By Simon Pitman , 11-Feb-2011
Last updated on 11-Feb-2011 at 12:40 GMT

L’Oreal has continued to make significant gains during its fourth quarter, but the sales growth falls short of market analysts’ expectations.

The company said that group sales grew on a like-for-like basis at 4.1 per cent to reach €4.97bn, which represented a reported growth rate of 11.4 per cent.

Financial analysts, including Sanford C Bernstein, had expected Q4 sales growth in excess of 5 per cent, which led share prices to dip by around 5 per cent in early morning trading on the Paris Bourse.

During the quarter like-for-like sales at the Body Shop slipped by 3 per cent, while the Africa and Middle East market also saw like-for-like sales fall by, 2.4 per cent and the Western Europe market saw a small gain of 1.6 per cent on challenging trading conditions.

Strong gains in professional products

However, in all other regions and divisions like-for-like sales gains were healthy, underlined by a like-for-like increase of 5.9 per cent in active cosmetics and a 3 per cent gain in professional products, that actually represented growth of 15.3 per cent on a reported basis.

ON a regional basis the biggest gains were seen in the Latin America market, where like-for-like sales grew by 13.0 per cent to €4.02.6m, which represented a reported increase of 25.3 per cent.

“These performances confirm the relevance of the strategic thrusts adopted at the end of 2008, accessible innovation, new product categories, accelerated globalization of our brands, and strengthening of our R&D and advertising & promotional investments,” said CEO Jean-Paul Agon.

Management efforts to mend business are 'working'

For the full year 2010, net income rose by a healthy 25 percent to €2.24bn, on the back of strong gains in earlier quarters, while full year sales rose by 5.6 per cent on a like-for-like basis to €19.49bn.

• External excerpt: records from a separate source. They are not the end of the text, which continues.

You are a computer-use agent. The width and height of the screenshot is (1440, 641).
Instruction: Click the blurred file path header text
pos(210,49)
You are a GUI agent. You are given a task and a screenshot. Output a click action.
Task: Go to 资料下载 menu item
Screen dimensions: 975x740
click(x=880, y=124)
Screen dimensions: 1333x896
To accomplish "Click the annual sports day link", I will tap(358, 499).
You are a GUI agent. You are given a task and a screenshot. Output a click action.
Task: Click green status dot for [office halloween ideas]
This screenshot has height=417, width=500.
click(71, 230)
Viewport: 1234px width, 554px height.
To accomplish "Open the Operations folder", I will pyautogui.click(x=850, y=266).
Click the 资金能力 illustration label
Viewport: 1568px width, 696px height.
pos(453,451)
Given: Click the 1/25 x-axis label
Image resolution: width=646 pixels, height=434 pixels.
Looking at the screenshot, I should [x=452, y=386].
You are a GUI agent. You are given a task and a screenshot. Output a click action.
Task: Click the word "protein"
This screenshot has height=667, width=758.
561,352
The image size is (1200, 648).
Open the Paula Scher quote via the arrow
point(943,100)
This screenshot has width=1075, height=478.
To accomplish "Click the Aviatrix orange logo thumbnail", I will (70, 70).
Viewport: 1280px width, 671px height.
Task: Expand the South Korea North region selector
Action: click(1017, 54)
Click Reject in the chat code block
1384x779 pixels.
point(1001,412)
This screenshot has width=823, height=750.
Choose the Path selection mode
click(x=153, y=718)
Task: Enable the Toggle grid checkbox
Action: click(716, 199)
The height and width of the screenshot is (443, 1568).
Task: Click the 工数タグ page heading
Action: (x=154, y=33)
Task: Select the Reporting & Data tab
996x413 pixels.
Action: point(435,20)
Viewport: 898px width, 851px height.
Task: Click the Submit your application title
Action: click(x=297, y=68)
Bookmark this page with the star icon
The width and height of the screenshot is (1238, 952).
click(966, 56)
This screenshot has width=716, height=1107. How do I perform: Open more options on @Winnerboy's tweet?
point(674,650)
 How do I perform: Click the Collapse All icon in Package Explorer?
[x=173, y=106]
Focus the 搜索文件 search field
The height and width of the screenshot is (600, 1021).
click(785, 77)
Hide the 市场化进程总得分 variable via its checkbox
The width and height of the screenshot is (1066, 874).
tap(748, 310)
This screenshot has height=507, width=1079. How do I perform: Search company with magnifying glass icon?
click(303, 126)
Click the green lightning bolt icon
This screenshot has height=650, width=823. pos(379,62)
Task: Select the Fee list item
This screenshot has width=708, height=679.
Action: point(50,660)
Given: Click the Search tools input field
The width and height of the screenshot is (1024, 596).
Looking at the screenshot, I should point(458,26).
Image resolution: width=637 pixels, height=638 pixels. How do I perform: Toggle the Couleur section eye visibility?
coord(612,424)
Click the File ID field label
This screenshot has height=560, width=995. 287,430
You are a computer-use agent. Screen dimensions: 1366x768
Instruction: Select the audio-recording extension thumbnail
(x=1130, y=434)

“Despite sustained weak markets in Western Europe and very aggressive competition from P&G, we believe that that management’s efforts to mend the business, including 4 consecutive semesters of A&P increases as percentage of sales, are bearing fruit,” said Andrew Wood, senior research analyst, at Sanford C. Bernstein.

The analyst believes that the company is likely to continue to return average like-for-like sales growth of 5.7 per cent throughout the course of 2011.